When we spoke with Lallu’s brother, Ram Kishore, his face tear-stained, he told us about how he thought he could help his brother, and how he failed to do so.
There’s a reason why guns are so handy in these parts, and why going to a wedding is nothing short of derrindo where every man is a dabang aadmi to outdo the next, with his guns and his booze. (Especially if you happen to be a dancer at one of them, but we digress).
What’s more, the Thakur’s family is now also threatening Lallu’s family; we hear the fear in his sister-in-law’s voice, who is demanding police protection at this point.
What’s more, even the village pradhan, Sumitra, is facing threats. “I need to protect my people, but look at the situation here. I’m being threatened too!”
When we visited Mahui two weeks later for our follow-up, we learnt that the accused are all on the run – “faraar”. And since then, the episode itself has become the stuff of folklore. “It was a land issue”, someone tells us,“These Thakurs won’t even let anyone bury dead bodies there. No respect for the dead.” Someone else speaks of it as a water issue,“They shoo you off saying you need to get your water at the community handpump.” Lallu’s father Dvarka Ram, brushes these excuses away and reiterates that the Thakurs always knew they could get away with murder, literally. Which, it seems, they did.
Meanwhile, we couldn’t get Lallu’s wife out of our minds. Her name is Ramkali and she’s petrified of everything. The threats. The thought of having to step out on her own to get things done. Her three kids. Even as she weeps about the 12 years of her marriage that ended so abruptly and brutally.
But there’s another story in this report that unfolded not on the streets, but in our newsroom, long after Lallu was dead.
Like all newsrooms, it played out on our screens, on social media – a space, as we’ve all begun to realize not so slowly but definitely surely, as brutal as any real-time violence.

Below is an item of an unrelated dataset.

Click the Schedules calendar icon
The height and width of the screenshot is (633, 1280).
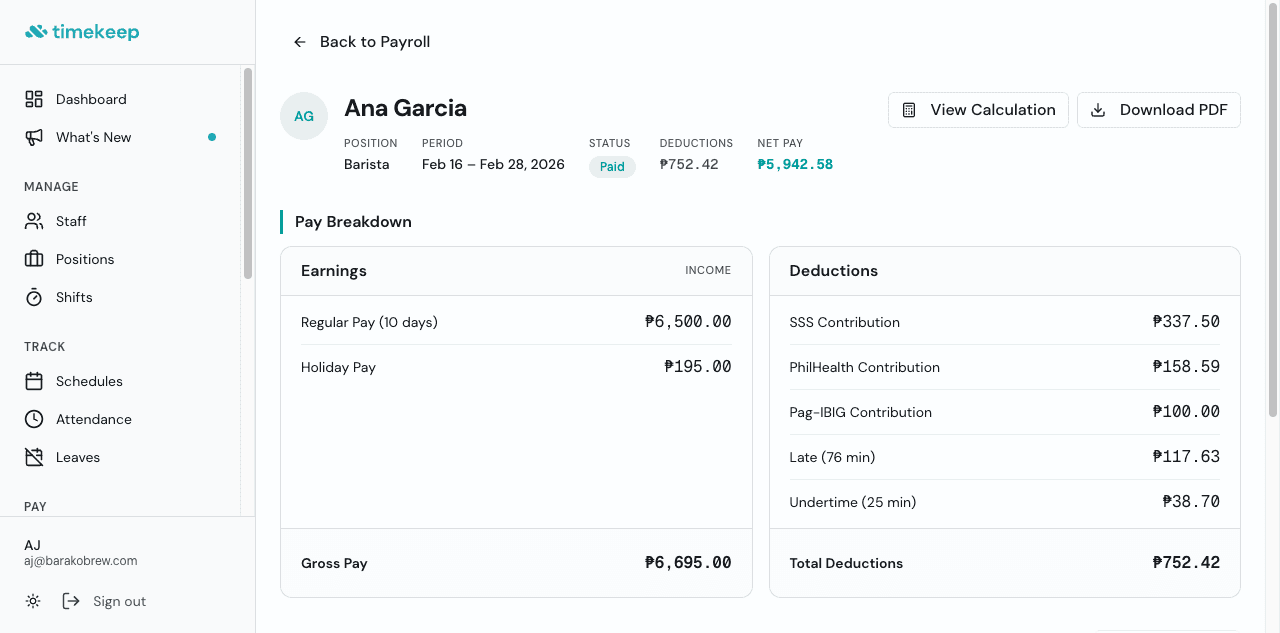point(33,381)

Oh, the power you have, at your mere fingertips, in typing one Facebook comment.
So, what happened was that we posted our report and titled it ‘Banda zile ke Mahui ganv mei Thakur ne Dalit Lallu Ram ko goliyon se bhun diya aur parivaar ko di dhamkiyan’. A Thakur shot down a Dalit.
Overnight, we were trolled by zealous men (and a woman, too). ‘Why mention the caste?’, they demanded of us, not framing it that politely, of course. A couple of minutes later and much chatter amongst them, we had been threatened with legal action and all those insults that centre around cunts, for some reason. There had even been an exchange of numbers among some of them, we noticed, feeling too crazed to be amused by this social gesture. (We did laugh later though – “Do you think they hooked up?”, we asked each other).One man got a bit too enthused – the dabang-est guy of the lot– and he started putting us in our place, predictably. It would have been a yawn-fest if we hadn’t decided to engage.Which we did. ‘We mentioned the caste of both the victim and the accused in this report’, we said, ‘because it’s connected to the story.’

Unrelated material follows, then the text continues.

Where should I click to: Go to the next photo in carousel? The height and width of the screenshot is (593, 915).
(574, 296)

This led to a rant on how Hindus should be unified in these troubled times, because they might be called to defend… something.
We wanted to say more, so much more.
As Khabar Lahariya reporters, many Dalit, many Muslim, all women – we know how this works. Or doesn’t work, actually. It’s also why the reporters insist on not using their last names when they’re on the field.
We wanted to say all this and so much more. But we didn’t. Beyond a point, what’s the point? We all have deadlines to chase, after all.
But we do choose not to forget all those times we were asked for your ‘surname’ growing up in India.
Us and Them is our favourite game.
Tough to explain it to that guy on Facebook who goes by the name of कट्टर हिन्दू आशीश but let’s not make any mistake here. Maleficent always strikes in the cradle, and the Thakur shot down the Dalit.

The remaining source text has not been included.